Former Australian Prime Minister, the Hon Bob Hawke and former French Prime Minister, the Hon Michel Rocard addressed a symposium in Hobart today to mark the 20th anniversary of the Protocol on Environmental Protection to the Antarctic Treaty, known as the Madrid Protocol.
The Symposium focused on strengthening international support for protecting the Antarctic environment.
The Madrid Protocol bans mining in Antarctica and requires that all proposed activities be subjected to prior environmental impact assessment.
Foreign Affairs Minister Kevin Rudd said that Mr Hawke and Mr Rocard were instrumental in reversing a convention agreed in 1988 that would have allowed mining in Antarctica. They, together with former President González of Spain, led the initiative to develop support among Antarctic Treaty Parties for the Madrid Protocol.

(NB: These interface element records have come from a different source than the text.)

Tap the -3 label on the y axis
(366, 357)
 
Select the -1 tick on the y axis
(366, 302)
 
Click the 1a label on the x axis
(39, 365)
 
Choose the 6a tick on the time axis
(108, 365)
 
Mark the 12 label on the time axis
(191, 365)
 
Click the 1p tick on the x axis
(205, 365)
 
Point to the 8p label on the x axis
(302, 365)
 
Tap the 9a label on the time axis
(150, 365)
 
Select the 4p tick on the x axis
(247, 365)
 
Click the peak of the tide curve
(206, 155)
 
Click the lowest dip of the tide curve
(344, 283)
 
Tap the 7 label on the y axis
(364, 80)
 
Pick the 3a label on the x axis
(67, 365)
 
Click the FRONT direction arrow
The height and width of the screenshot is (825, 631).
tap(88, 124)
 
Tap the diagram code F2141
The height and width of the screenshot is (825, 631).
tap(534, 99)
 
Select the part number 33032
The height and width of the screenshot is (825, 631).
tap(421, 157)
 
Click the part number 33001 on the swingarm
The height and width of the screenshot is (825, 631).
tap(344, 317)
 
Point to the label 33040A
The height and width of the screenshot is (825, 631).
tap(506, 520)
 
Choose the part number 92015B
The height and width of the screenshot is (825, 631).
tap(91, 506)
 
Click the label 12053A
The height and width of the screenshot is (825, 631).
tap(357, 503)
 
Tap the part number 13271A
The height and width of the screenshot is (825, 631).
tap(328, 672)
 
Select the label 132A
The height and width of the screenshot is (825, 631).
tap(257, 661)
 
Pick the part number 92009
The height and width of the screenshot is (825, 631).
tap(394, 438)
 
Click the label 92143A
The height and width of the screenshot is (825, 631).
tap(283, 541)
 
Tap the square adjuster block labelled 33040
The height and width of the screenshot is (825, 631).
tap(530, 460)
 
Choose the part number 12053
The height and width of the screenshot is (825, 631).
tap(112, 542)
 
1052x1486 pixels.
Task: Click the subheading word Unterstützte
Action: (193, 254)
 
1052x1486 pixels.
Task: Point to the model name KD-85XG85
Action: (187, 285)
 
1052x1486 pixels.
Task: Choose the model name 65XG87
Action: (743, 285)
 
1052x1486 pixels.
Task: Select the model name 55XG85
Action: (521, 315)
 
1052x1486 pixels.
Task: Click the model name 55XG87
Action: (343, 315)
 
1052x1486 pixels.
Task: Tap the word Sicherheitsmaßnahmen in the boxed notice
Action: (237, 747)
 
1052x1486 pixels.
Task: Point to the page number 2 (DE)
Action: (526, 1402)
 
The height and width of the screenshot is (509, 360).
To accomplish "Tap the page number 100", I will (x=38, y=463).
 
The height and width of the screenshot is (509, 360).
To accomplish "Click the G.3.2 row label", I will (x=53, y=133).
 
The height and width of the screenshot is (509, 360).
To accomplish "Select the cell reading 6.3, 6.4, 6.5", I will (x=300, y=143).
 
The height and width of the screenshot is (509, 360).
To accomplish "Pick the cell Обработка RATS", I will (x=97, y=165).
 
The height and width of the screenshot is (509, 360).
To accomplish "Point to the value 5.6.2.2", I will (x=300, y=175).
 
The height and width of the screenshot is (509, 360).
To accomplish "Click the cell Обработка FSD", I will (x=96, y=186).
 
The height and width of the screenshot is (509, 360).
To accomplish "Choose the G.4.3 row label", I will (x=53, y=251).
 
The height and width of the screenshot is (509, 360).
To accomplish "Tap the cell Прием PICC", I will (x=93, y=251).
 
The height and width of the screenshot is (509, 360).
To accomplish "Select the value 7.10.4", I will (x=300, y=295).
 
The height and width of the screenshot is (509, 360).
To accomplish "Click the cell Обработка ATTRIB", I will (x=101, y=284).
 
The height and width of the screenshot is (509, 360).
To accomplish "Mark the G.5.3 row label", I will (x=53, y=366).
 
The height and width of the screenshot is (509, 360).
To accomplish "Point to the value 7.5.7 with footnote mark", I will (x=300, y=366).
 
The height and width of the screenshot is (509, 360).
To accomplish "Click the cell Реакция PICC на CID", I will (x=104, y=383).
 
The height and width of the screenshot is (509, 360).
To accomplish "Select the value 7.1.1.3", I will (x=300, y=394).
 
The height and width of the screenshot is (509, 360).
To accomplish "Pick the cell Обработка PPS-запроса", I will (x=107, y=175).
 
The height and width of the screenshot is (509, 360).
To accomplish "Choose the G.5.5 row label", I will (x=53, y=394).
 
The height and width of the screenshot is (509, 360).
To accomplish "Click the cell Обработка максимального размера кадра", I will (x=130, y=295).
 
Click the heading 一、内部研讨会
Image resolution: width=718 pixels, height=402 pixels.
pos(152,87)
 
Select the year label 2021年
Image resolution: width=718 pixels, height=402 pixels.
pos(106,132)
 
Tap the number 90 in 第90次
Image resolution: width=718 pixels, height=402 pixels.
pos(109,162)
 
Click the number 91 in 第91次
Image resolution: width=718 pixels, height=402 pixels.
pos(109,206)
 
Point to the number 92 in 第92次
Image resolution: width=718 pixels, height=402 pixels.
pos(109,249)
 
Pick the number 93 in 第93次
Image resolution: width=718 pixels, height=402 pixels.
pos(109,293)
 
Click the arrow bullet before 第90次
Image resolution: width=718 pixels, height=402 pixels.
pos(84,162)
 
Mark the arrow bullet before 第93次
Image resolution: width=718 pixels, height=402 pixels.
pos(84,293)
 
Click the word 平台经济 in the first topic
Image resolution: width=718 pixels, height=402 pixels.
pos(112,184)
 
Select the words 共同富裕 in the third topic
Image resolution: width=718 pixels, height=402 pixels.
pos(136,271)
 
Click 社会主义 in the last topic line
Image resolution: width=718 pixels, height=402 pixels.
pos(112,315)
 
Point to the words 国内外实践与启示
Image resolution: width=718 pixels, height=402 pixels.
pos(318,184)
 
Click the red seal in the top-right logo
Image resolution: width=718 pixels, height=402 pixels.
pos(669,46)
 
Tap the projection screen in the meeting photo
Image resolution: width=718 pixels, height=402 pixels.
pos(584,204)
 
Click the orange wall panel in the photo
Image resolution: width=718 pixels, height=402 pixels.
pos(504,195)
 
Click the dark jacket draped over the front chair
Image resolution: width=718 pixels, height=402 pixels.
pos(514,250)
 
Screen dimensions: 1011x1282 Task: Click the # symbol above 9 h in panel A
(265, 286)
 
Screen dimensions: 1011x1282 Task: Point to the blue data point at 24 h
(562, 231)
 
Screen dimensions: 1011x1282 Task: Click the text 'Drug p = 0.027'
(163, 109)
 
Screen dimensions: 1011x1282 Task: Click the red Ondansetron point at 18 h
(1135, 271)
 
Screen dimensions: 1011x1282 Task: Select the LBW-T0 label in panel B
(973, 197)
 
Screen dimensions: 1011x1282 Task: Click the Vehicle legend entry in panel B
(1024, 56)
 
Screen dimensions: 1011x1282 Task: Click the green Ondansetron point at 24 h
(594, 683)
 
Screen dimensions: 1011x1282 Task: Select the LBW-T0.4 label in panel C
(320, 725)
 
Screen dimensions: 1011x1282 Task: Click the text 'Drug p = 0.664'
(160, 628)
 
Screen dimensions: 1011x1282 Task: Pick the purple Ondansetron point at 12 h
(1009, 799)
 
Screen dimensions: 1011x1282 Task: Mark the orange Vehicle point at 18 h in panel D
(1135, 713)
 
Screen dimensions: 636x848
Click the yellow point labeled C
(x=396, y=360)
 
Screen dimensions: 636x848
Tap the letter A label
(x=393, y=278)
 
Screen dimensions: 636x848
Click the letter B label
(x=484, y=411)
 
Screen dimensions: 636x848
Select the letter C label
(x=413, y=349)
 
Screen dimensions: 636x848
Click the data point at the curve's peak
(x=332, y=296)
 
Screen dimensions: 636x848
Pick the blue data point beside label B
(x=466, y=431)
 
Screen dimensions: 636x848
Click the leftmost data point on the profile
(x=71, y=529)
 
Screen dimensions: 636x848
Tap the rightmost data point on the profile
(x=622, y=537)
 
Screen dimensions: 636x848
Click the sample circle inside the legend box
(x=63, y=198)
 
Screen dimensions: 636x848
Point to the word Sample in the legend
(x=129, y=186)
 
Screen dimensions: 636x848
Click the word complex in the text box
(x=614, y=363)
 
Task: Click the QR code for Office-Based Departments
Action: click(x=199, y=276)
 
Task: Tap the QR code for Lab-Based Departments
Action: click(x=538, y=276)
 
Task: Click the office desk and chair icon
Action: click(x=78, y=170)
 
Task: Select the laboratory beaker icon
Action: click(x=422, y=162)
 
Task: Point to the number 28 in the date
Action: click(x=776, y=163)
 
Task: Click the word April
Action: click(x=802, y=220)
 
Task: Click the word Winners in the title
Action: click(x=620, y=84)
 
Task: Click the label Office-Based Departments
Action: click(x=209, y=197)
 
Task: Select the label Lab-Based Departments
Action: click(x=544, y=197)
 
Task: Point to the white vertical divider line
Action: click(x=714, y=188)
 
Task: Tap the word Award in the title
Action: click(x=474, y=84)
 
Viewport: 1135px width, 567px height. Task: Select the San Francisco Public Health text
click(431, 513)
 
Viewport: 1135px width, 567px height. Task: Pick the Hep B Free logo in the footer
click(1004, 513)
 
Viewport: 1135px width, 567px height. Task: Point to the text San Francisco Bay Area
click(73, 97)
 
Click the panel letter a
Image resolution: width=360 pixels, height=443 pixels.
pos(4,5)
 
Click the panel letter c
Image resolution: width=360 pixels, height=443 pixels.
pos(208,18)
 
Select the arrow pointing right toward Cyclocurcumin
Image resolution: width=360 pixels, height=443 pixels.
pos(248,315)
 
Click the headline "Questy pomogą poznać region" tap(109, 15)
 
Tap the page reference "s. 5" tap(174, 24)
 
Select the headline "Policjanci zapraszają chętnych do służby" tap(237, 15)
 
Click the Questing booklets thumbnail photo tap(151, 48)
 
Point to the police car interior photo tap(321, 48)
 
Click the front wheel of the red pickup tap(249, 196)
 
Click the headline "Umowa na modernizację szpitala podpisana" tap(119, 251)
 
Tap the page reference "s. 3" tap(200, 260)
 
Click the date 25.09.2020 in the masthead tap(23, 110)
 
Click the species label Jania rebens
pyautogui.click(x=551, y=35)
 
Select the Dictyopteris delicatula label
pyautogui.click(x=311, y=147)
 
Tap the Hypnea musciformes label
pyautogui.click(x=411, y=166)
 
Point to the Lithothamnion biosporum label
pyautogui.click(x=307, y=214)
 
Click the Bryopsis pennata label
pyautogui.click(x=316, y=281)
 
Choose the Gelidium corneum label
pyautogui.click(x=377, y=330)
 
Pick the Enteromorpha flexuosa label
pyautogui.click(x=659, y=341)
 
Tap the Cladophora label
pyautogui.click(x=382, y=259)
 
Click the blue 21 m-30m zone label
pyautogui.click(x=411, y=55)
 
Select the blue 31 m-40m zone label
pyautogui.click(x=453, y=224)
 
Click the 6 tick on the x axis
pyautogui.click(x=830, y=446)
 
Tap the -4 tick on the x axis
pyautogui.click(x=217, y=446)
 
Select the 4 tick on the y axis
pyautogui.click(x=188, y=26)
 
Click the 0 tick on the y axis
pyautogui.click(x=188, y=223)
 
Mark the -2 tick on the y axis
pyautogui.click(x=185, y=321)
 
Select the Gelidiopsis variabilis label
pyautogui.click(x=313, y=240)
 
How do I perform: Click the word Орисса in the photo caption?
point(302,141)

“This was no easy feat. It required much delicate negotiation and hard slog on their part to convince other nations that Antarctica and its resources should not be up for grabs.
“Clearly, without the determination and diplomacy skills of Mr Hawke and Mr Rocard there may have been a vastly different outcome for this unique continent,” Mr Rudd said.
“Twenty years on, the Australian Government, together with France and Spain, will seize the opportunity to build on the existing strong support for the Madrid Protocol by actively working to increase the number of states parties to the Protocol.”
Environment Minister Tony Burke said that as a result of the Madrid Protocol, Antarctica was on a much safer footing for the future.
“There are only seven continents on our planet and thanks to the actions of Mr Hawke and Mr Rocard, one of those continents is dedicated to remain as a pristine wilderness for science and conservation. That’s the legacy they have left for Antarctica forever.
“This international agreement reached on 4 October, 1991, to reserve Antarctica for peace, science and environmental protection is something of which we can all be proud.
“Today, we mark the 20th anniversary of a milestone in Antarctic affairs of Mr Hawke and Mr Rocard in setting us on a path to better environmental awareness and protection of Antarctica.
“The Madrid Protocol has helped raise awareness for all Treaty nations, and the rest of the world that an untouched Antarctica has benefits for us all.
“Australia has continued to play a leading role, not just in the Madrid Protocol whose Committee for Environmental Protection it has also chaired, but throughout the Antarctic Treaty system.
“Australia remains active in shaping the Committee’s strategic directions and in tackling significant issues such as keeping out unwanted introduced species, and protecting areas of exceptional environmental and scientific importance.
“Our Antarctic Science Strategic Plan for the next decade will underpin continual improvement in conservation outcomes, in keeping with Antarctica’s status under the Madrid Protocol as a natural reserve dedicated to peace and science.”
As an original Treaty signatory, along with just 11 others in 1961, Australia has been energetic in recruiting other nations. Today there are 48 member countries and we will be actively appealing to Treaty parties who have not acceded to the Madrid Protocol to do so.
The Symposium to commemorate the 20th anniversary of the adoption of the Madrid Protocol was held at the Australian Antarctic Division, Kingston, Tasmania.